== TEXTE CITÉ ==

On ne compare pas la littérature au sport, en général. Déjà, l’écriture est une activité pas très physique. En plus, beaucoup d’auteurs, à tort ou à raison, préfèrent le calme feutré des bibliothèques aux clameurs des stades. Et puis vous pensez bien : quelle horreur ! Comment oserais-t-on assimiler la blanche colombe pure et immaculée qu’est la littérature à ce monde vulgaire et dégoulinant de transpiration et de corruption qu’est le sport ?
Donc voilà. Vous êtes prévenus : aujourd’hui, je compare la littérature au sport.
Parce que bien sûr, écrire, ça n’est pas une compétition. Et puis les fruits que l’on tire de ces deux arbres si différents ne nous nourrissent pas du tout de la même manière. Donc il ne me viendrait pas à l’idée de vouloir tirer un parallèle trop audacieux, et d’assimiler ces deux activités de manière trop étroite. Cela dit, il y a au moins un point où le monde du verbe rejoint celui de la sueur : on peut s’entraîner.
Sauf que quand on s’entraîne, en littérature, on le fait généralement sans s’en rendre compte. On n’y réfléchit pas en ces termes. Pourtant, c’est bien de ça qu’il s’agit.
Un auteur, c’est presque toujours d’abord un lecteur. Il passe toute une partie de sa vie à dévorer des livres, à les absorber, à s’en nourrir et à constituer ainsi la litière de ses inspirations futures. Mais il ne fait pas que le dévorer : en général, si votre inclination est d’écrire, vous allez finir par porter, en partie en tout cas, un regard analytique sur les productions des autres. Peu à peu, vous allez comprendre comment les romans sont écrits, et chaque page tournée va vous ouvrir les yeux sur des techniques et des approches que vous allez pouvoir intégrer à votre écriture. Ce n’est pas très différent de ce que fait un sportif de compétition lorsqu’il analyse les schémas tactiques de ses adversaires.
Plus on écrit, mieux on écrit
Et puis l’écriture elle-même est un entraînement. Plus on écrit, mieux on écrit : c’est en pratiquant que l’on s’améliore. Par ailleurs, plus on se met devant son clavier régulièrement, plus le geste devient facile, les automatismes se mettent en place, les performances s’améliorent. Délaissez l’écriture trop longtemps, boudez l’entraînement, et vous constaterez qu’il est difficile de s’y remettre : on n’a plus ses repères, on tâtonne, ce qui était facile devient une torture. Oui, l’écriture est un muscle.
Ce muscle, on peut l’échauffer. Je dirais même que si vous en avez le loisir, il est recommandé de le faire. Victor Hugo, dit-on, entamait chacune de ses journées en rédigeant des dizaines de vers qu’il jetait ensuite à la poubelle avant de se mettre à écrire pour de vrai (en tout cas, c’est ce qu’on m’a raconté, mais je n’en ai trouvé aucune confirmation en écrivant ce billent : qu’importe, l’histoire est jolie).

===
== DONNÉES FOURNIES ==

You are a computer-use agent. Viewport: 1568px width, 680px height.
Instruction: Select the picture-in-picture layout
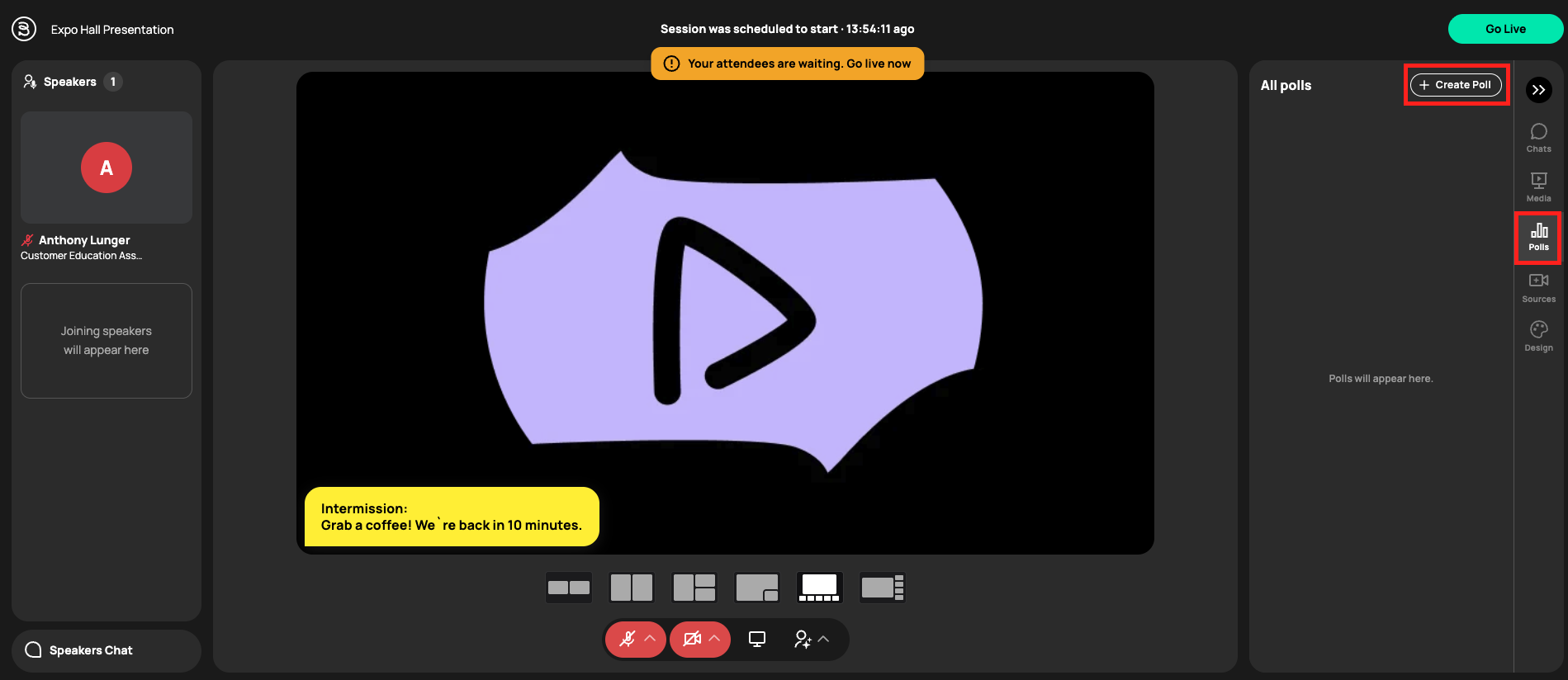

===

TRAVAIL À EFFECTUER:
A – D'après le texte sur l'écriture et le sport, sur quel point le monde du verbe rejoint-il celui de la sueur ?
B – Recopiez fidèlement le passage du texte sur l'écriture et le sport qui va de « On ne compare » à « qu’est le sport ? », ces deux extraits compris.

SOLUTIONS PROPOSÉES:
A – On peut s'entraîner.

B –
On ne compare pas la littérature au sport, en général. Déjà, l’écriture est une activité pas très physique. En plus, beaucoup d’auteurs, à tort ou à raison, préfèrent le calme feutré des bibliothèques aux clameurs des stades. Et puis vous pensez bien : quelle horreur ! Comment oserais-t-on assimiler la blanche colombe pure et immaculée qu’est la littérature à ce monde vulgaire et dégoulinant de transpiration et de corruption qu’est le sport ?